Tudo certo com a carburação. Motor girando e funcionando redondo. Acelerava e o giro subia. Mas… O motor tá rajando e fazendo um tec tec tec e junto começou um piado de rolamento, acho que do alternador. Terá diagnóstico. Tirei a chupeta e medi a tensão da bateria. 13,8V, alternador funcionando. Aceleradas esporádicas e sempre subindo de giro certinho. Acertei a marcha lenta que estava um pouco baixa e ficou um relógio.
As 12h05min h de 02/08/2014 engatei a primeira marcha e saí com o carro da garagem. Cada pneu com uma calibragem diferente, sambando todo e ainda meio quadrados pelo tempo que ficaram murchos, mas até que foi bem. Logo estariam redondos novamente. Uma pequena esticada de 2ª e o ronco subia, mas a velocidade não acompanhava na mesma proporção… Falta costume com o rodar do Marajó. Consegui atingir a incrível velocidade de 60 km/h e aos 40, um leve ronco surge e some em seguida, acho que do diferencial. Preciso trocar o óleo. O eixo rígido manda lembranças, sempre flutuando em descompasso com a carroceria.
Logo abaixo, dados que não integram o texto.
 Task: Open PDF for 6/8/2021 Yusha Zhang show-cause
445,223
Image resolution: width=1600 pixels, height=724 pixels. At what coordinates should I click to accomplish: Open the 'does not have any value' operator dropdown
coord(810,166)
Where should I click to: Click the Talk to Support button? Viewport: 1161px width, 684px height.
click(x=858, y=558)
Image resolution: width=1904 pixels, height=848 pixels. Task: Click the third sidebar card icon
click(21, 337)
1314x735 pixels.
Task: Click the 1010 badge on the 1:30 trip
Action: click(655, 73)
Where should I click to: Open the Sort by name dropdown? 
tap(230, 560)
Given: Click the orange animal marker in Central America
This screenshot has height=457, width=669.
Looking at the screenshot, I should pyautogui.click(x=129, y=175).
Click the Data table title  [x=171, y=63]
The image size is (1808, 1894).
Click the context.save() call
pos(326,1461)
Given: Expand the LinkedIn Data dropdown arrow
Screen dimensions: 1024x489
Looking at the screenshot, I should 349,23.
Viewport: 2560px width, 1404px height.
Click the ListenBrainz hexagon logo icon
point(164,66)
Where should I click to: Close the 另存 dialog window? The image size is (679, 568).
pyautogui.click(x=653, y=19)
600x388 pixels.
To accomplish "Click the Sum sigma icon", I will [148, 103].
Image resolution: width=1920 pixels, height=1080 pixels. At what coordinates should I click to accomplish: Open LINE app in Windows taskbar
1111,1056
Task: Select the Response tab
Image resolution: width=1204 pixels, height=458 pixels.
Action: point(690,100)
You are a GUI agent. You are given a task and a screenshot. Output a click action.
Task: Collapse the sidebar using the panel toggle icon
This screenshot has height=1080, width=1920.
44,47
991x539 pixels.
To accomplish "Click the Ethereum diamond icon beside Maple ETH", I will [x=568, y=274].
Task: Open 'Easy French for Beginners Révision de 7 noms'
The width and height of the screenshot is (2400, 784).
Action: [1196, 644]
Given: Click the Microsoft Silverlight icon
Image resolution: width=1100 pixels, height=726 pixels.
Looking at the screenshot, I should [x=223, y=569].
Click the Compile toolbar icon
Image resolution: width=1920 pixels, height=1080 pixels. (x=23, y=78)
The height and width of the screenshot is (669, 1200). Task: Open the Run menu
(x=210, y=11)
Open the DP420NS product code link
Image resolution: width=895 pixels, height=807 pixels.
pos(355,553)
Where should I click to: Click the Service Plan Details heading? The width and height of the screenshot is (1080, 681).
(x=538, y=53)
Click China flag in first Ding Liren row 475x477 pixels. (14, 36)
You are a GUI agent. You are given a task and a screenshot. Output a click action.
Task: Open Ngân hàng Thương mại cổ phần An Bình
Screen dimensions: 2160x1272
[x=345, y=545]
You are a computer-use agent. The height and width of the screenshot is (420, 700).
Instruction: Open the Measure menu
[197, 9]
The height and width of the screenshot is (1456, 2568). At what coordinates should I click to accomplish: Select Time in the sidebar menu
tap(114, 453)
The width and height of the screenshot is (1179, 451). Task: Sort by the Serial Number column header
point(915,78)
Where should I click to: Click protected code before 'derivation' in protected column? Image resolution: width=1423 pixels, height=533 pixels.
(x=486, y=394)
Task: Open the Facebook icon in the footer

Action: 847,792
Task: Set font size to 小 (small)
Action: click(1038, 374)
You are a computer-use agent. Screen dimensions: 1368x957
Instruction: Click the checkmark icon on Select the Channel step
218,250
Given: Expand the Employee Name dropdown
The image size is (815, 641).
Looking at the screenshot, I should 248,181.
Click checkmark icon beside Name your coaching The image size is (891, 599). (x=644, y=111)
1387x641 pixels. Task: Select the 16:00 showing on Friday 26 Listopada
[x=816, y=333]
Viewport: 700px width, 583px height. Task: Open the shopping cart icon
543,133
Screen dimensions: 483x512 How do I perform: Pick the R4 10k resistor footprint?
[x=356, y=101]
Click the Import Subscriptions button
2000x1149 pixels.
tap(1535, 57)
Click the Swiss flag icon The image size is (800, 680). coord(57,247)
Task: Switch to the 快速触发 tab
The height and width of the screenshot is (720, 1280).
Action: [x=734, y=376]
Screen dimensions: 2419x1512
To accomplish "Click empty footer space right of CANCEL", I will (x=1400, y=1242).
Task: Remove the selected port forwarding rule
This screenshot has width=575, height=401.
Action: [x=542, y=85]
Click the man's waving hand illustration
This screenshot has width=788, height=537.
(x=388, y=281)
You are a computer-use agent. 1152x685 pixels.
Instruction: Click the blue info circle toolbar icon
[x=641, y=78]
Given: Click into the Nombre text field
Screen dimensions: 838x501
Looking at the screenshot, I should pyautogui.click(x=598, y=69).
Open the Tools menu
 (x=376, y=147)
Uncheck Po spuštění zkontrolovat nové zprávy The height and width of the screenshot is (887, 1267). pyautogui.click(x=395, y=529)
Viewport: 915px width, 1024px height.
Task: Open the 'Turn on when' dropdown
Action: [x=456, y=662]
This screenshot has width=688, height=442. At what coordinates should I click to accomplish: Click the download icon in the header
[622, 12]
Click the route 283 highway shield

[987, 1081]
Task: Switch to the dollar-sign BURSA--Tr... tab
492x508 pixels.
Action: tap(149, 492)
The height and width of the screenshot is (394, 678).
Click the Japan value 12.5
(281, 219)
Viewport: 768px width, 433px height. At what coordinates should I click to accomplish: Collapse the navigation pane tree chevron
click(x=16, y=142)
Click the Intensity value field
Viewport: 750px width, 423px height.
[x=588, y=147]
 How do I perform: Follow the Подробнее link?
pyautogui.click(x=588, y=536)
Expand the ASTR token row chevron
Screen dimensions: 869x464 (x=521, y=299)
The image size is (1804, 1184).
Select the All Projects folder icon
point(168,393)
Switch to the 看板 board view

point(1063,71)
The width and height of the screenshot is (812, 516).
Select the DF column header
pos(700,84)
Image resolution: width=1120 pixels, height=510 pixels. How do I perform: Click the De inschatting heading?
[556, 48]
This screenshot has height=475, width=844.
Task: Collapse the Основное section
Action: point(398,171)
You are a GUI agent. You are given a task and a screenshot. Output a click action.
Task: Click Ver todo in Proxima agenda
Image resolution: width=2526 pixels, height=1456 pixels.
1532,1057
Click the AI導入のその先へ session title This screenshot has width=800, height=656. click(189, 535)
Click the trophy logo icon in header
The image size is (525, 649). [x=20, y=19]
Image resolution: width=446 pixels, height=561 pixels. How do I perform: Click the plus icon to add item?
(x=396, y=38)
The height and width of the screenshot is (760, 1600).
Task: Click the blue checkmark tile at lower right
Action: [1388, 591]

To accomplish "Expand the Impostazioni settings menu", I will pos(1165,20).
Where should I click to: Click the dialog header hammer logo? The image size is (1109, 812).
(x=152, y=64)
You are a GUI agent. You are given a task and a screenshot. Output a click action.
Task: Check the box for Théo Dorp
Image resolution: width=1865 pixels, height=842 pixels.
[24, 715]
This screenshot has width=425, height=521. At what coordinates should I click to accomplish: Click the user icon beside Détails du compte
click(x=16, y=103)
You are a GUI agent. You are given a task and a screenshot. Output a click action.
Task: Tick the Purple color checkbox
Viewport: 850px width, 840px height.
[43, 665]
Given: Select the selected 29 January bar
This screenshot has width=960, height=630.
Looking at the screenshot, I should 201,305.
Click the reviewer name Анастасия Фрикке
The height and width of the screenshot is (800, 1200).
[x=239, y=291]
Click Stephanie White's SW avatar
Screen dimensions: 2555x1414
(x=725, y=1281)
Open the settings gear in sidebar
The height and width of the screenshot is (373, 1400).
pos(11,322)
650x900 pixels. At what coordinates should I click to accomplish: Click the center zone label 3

Esse movimento era vivo na minha memória pelo Opala, mas não o imaginava no Chevette, claro que em menor proporção, mas ele está lá.
Essa era uma característica que nunca gostei do Opala. Gosto de suspensões mais modernas como a independente do Uno ou um eixo de torção como o do Logan. Preciso me acostumar. A volta foi curta, uns 3 km, mas deu pra sentir que a Bichera tem certa saúde. Não rodei mais por medo de cair em blitz ou dar de cara com os meganha. Voltar ao depósito não dá… Velocímetro funcionando, embreagem precisando regular o curso, pois está muito baixa em relação ao freio e patinando levemente, levantar um pouco o pedal do acelerador, são necessários para deixar o carro em ordem. O tempo me mostrou que estava enganado.